**WRITTEN TASK:**
Repeat the following records line for line, without changing anything.

**Element and text position data:**
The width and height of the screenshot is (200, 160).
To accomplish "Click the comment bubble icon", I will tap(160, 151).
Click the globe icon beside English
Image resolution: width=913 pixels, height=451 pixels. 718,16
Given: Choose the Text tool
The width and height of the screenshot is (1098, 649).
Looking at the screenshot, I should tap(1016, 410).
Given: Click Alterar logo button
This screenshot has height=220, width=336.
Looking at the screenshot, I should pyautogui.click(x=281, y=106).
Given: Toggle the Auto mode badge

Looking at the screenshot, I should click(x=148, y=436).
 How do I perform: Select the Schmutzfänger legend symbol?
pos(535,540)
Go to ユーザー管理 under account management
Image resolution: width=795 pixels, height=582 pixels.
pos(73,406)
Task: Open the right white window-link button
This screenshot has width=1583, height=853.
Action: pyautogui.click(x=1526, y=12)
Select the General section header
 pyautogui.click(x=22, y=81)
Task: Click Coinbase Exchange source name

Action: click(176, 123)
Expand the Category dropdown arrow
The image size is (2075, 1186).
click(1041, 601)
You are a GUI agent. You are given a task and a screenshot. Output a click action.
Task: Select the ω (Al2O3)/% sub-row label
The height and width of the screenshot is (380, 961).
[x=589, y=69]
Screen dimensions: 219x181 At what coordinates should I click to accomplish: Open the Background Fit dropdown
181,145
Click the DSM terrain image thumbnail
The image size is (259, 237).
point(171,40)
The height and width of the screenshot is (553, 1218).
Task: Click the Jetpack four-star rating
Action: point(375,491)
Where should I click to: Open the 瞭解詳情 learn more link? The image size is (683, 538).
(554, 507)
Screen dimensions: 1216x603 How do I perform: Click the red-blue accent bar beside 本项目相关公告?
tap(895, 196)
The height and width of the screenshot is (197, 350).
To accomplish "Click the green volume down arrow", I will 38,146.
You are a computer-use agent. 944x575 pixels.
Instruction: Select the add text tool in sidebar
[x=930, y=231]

**FINISHED ANSWER:**
The width and height of the screenshot is (200, 160).
To accomplish "Click the comment bubble icon", I will tap(160, 151).
Click the globe icon beside English
Image resolution: width=913 pixels, height=451 pixels. 718,16
Given: Choose the Text tool
The width and height of the screenshot is (1098, 649).
Looking at the screenshot, I should tap(1016, 410).
Given: Click Alterar logo button
This screenshot has height=220, width=336.
Looking at the screenshot, I should pyautogui.click(x=281, y=106).
Given: Toggle the Auto mode badge

Looking at the screenshot, I should click(x=148, y=436).
 How do I perform: Select the Schmutzfänger legend symbol?
pos(535,540)
Go to ユーザー管理 under account management
Image resolution: width=795 pixels, height=582 pixels.
pos(73,406)
Task: Open the right white window-link button
This screenshot has width=1583, height=853.
Action: pyautogui.click(x=1526, y=12)
Select the General section header
 pyautogui.click(x=22, y=81)
Task: Click Coinbase Exchange source name

Action: click(176, 123)
Expand the Category dropdown arrow
The image size is (2075, 1186).
click(1041, 601)
You are a GUI agent. You are given a task and a screenshot. Output a click action.
Task: Select the ω (Al2O3)/% sub-row label
The height and width of the screenshot is (380, 961).
[x=589, y=69]
Screen dimensions: 219x181 At what coordinates should I click to accomplish: Open the Background Fit dropdown
181,145
Click the DSM terrain image thumbnail
The image size is (259, 237).
point(171,40)
The height and width of the screenshot is (553, 1218).
Task: Click the Jetpack four-star rating
Action: point(375,491)
Where should I click to: Open the 瞭解詳情 learn more link? The image size is (683, 538).
(554, 507)
Screen dimensions: 1216x603 How do I perform: Click the red-blue accent bar beside 本项目相关公告?
tap(895, 196)
The height and width of the screenshot is (197, 350).
To accomplish "Click the green volume down arrow", I will 38,146.
You are a computer-use agent. 944x575 pixels.
Instruction: Select the add text tool in sidebar
[x=930, y=231]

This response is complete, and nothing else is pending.